= Alexander Robert Horne =

Scottish engineer and author

Prof Alexander Robert Horne FRSE OBE MIME PRSSA (1881–1953) was a Scottish engineer and author.

==Life==
He was born in Leven, Fife in 1881. He was educated at George Heriot's School in Edinburgh.

He was apprenticed as an engineer to James Milne & Sons Ltd of Milton House Works in the Canongate in Edinburgh probably around 1896. He then went t the University of London to formally train as an engineer.

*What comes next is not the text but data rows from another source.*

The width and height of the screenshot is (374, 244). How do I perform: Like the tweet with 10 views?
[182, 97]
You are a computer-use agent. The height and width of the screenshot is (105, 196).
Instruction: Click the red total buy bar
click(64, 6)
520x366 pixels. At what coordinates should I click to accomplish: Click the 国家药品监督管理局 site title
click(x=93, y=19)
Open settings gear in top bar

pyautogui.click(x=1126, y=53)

In 1910 he obtained a post as Professor of Engineering at Robert Gordons College in Aberdeen, aged only 29. Here he lived at 374 Great Western Road in Aberdeen. In 1920 he was elected a Fellow of the Royal Society of Edinburgh. His proposers were Sir Thomas Hudson Beare, Richard Stanfield, George Adam Smith and John Taylor Ewen.

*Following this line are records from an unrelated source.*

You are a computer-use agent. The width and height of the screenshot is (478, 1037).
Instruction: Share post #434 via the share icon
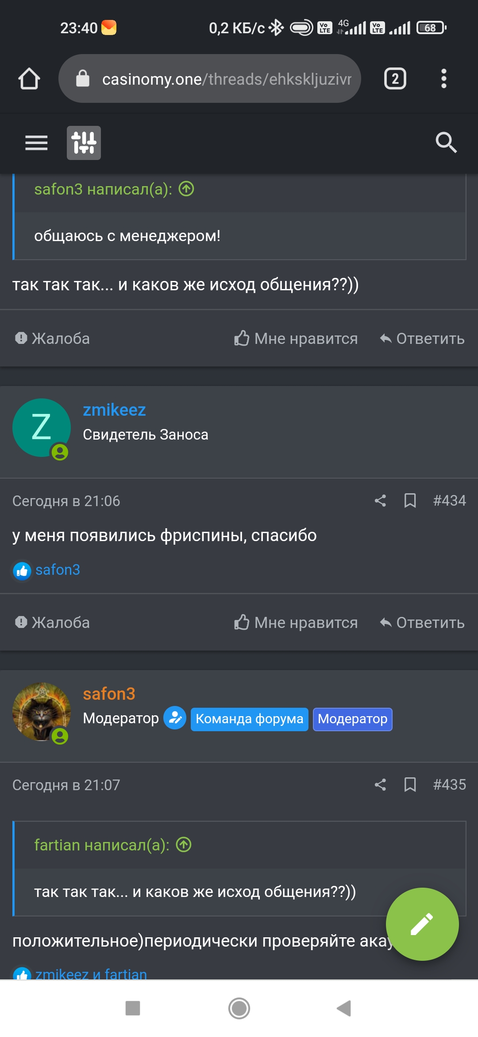(381, 501)
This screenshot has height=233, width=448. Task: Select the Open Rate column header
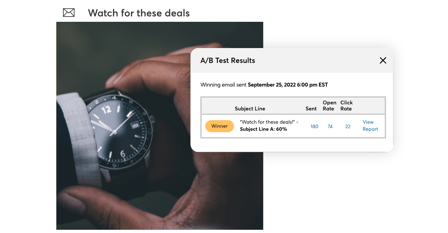[329, 105]
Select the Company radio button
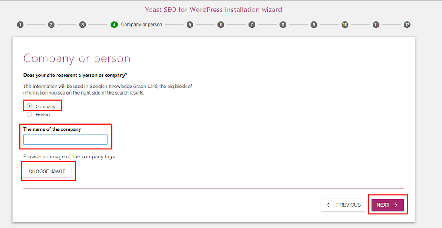442x228 pixels. point(30,106)
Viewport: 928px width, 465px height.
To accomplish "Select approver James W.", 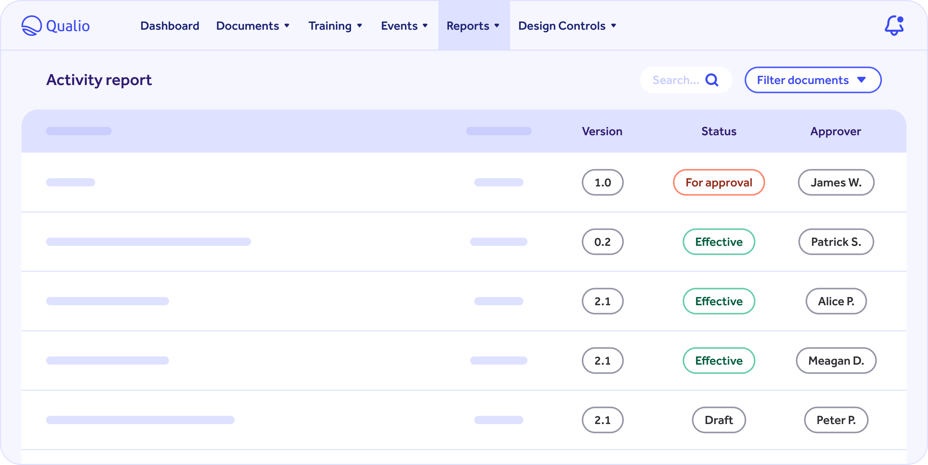I will (x=836, y=182).
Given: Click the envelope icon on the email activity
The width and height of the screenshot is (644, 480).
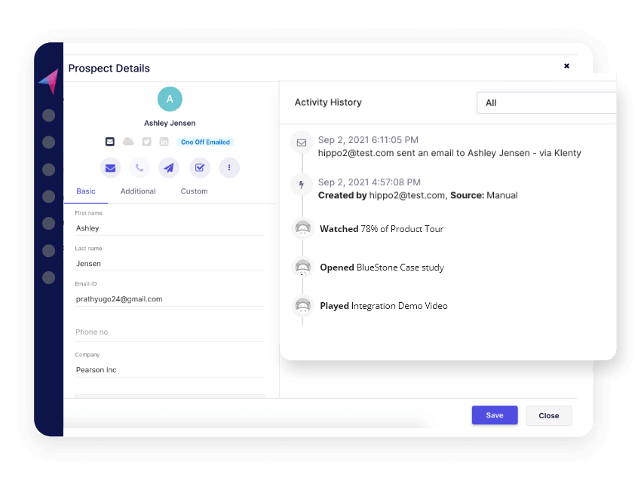Looking at the screenshot, I should click(x=301, y=141).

In 1929 he moved to Heriot Watt University as Professor of Mechanical Engineering and stayed there until retiral in 1945.

He died in Edinburgh on 17 May 1953.

==Positions of Note==

- President of the Royal Scottish Society of Arts
- President of the Aberdeen Association of Civil Engineers

==Publications==

- This Modern World and the Engineer (1934) co-written with Charles Galton Darwin
- The Age of Machinery
- The Story of the Orkney and Zetland Association 1896–1946

==Family==

He was married to Nina Helena Horne. They had a son Edward A Horne.